*Entries shown:*
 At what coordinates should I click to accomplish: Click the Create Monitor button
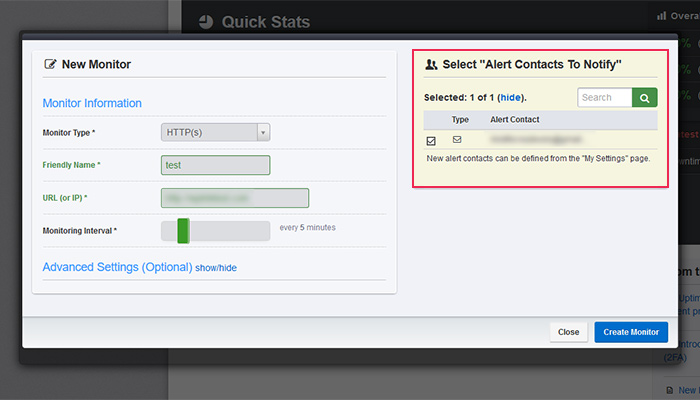point(631,332)
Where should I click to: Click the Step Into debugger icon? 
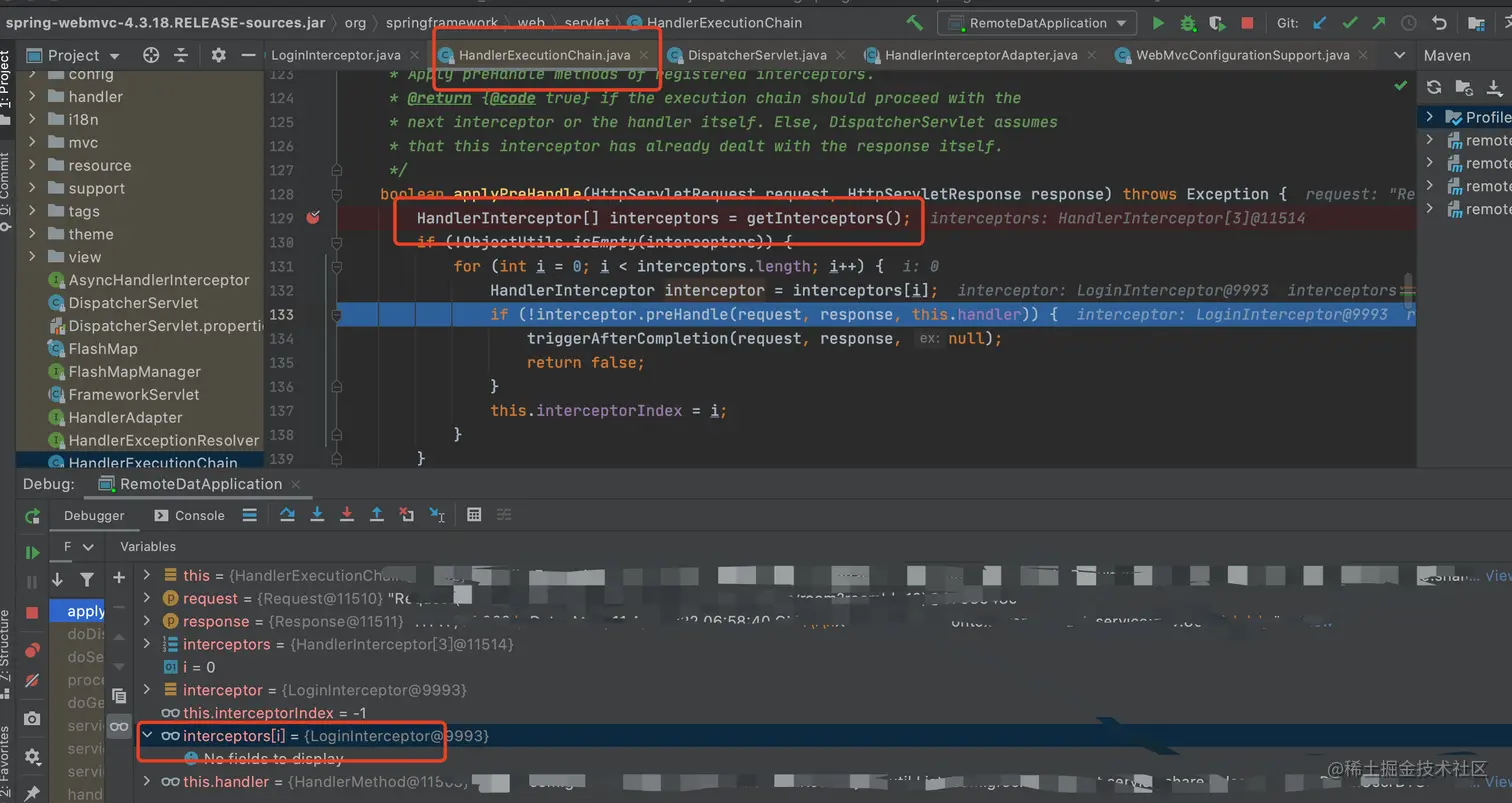pos(317,514)
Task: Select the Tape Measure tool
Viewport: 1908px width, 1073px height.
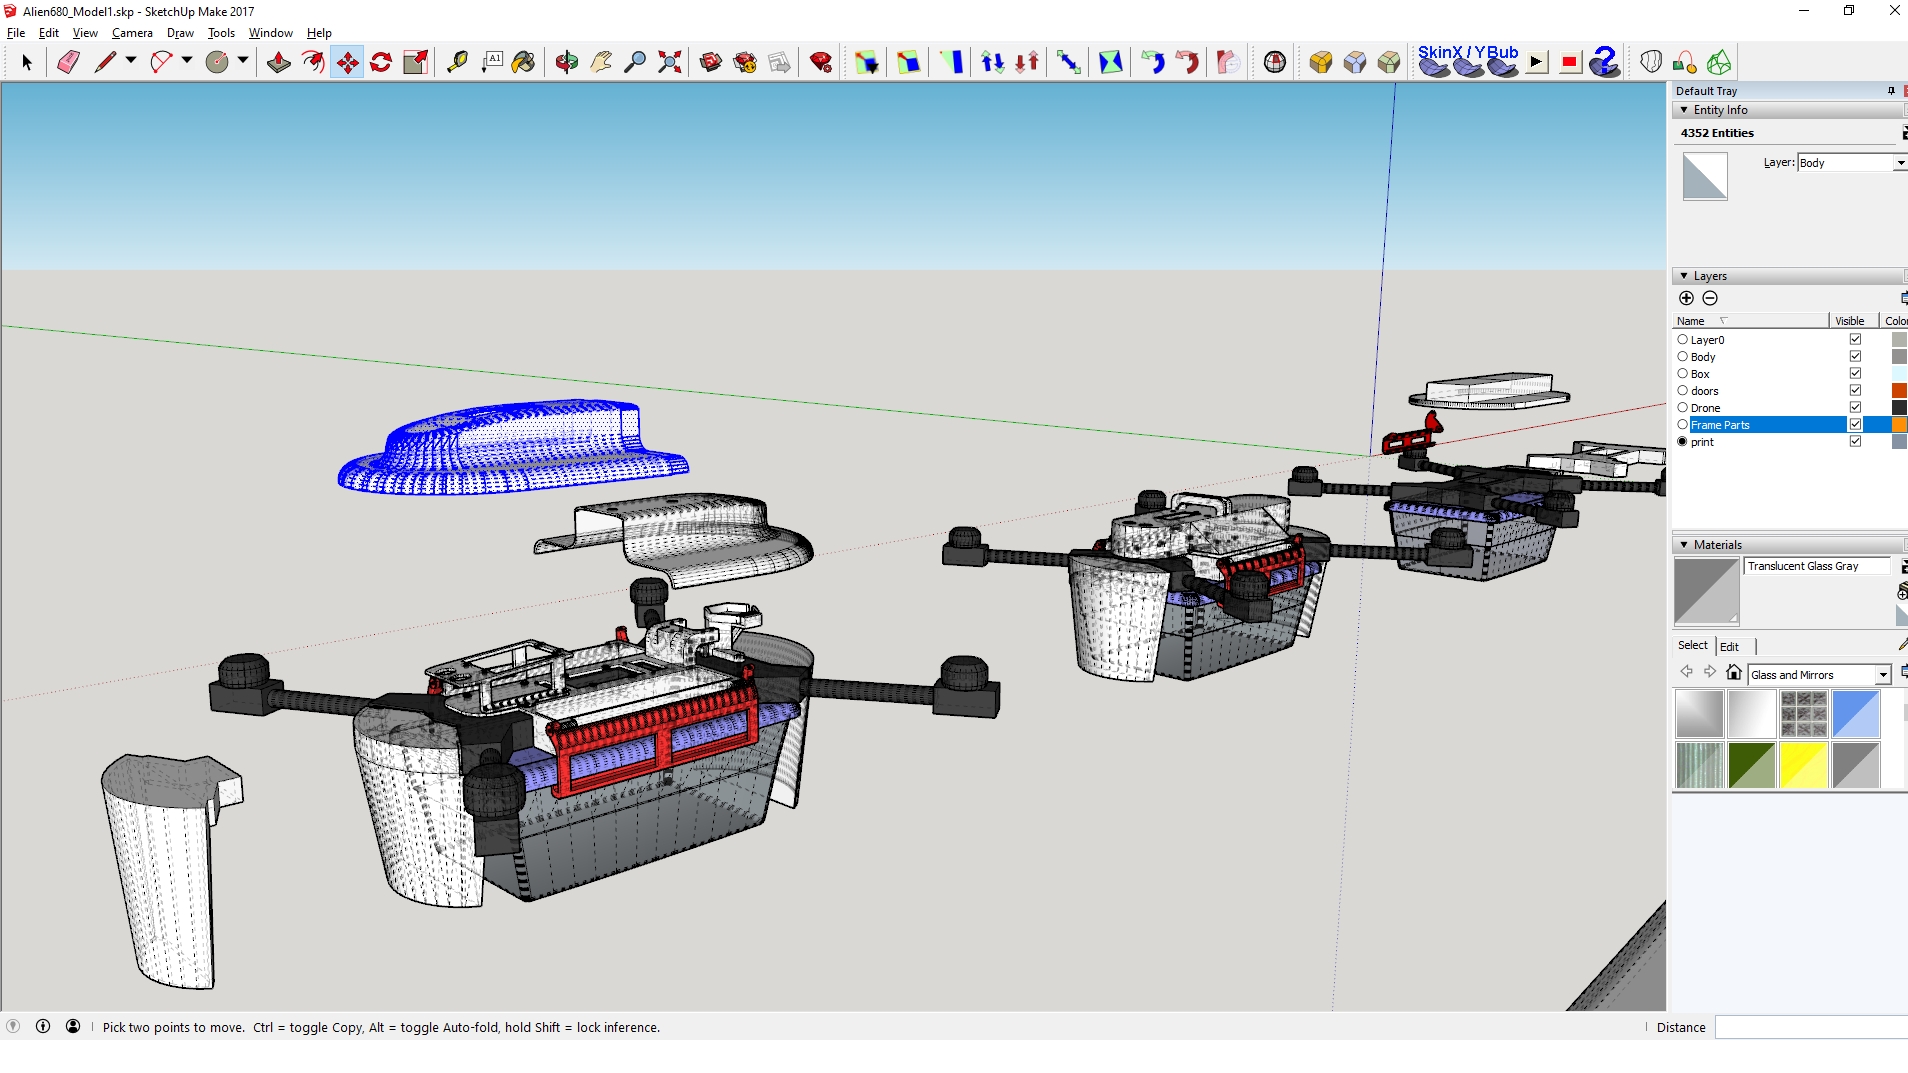Action: (x=457, y=62)
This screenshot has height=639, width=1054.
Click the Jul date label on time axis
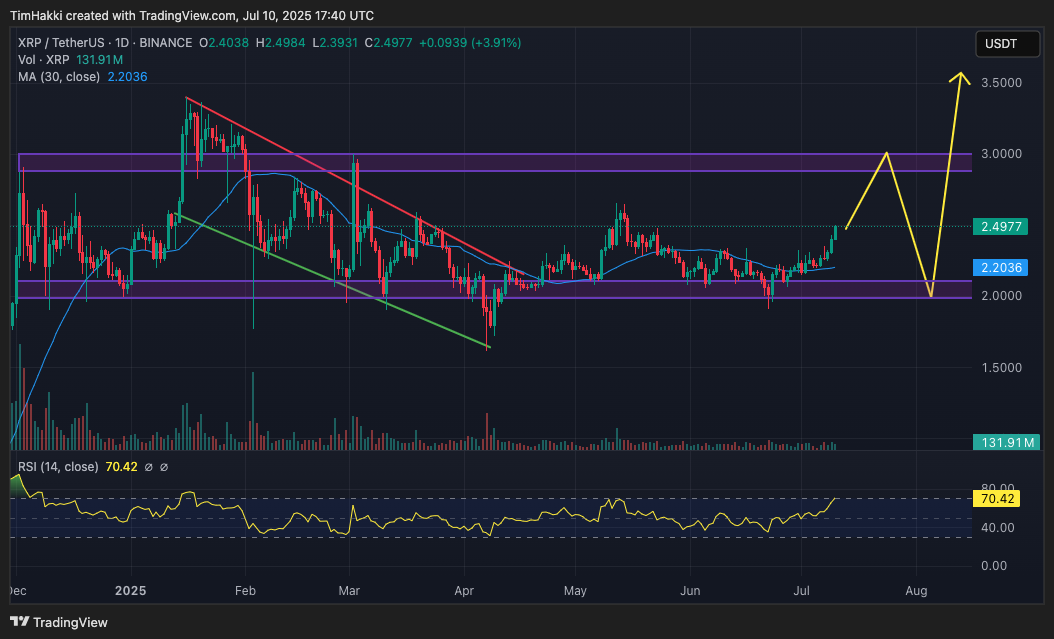pos(801,591)
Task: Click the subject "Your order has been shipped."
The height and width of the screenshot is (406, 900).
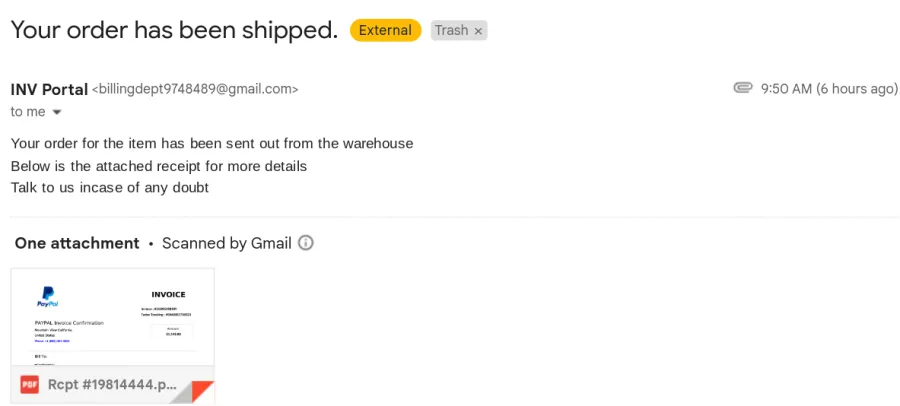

*To do:*
Your answer must be a verbatim copy of the entries above, with no images included.

*Solution for this exercise:*
 At what coordinates should I click to accomplish: Click the Create Monitor button
point(631,332)
Where should I click to: Click the Step Into debugger icon? 
pos(317,514)
Task: Select the Tape Measure tool
Viewport: 1908px width, 1073px height.
Action: (x=457, y=62)
This screenshot has height=639, width=1054.
Click the Jul date label on time axis
pos(801,591)
Task: Click the subject "Your order has been shipped."
The height and width of the screenshot is (406, 900).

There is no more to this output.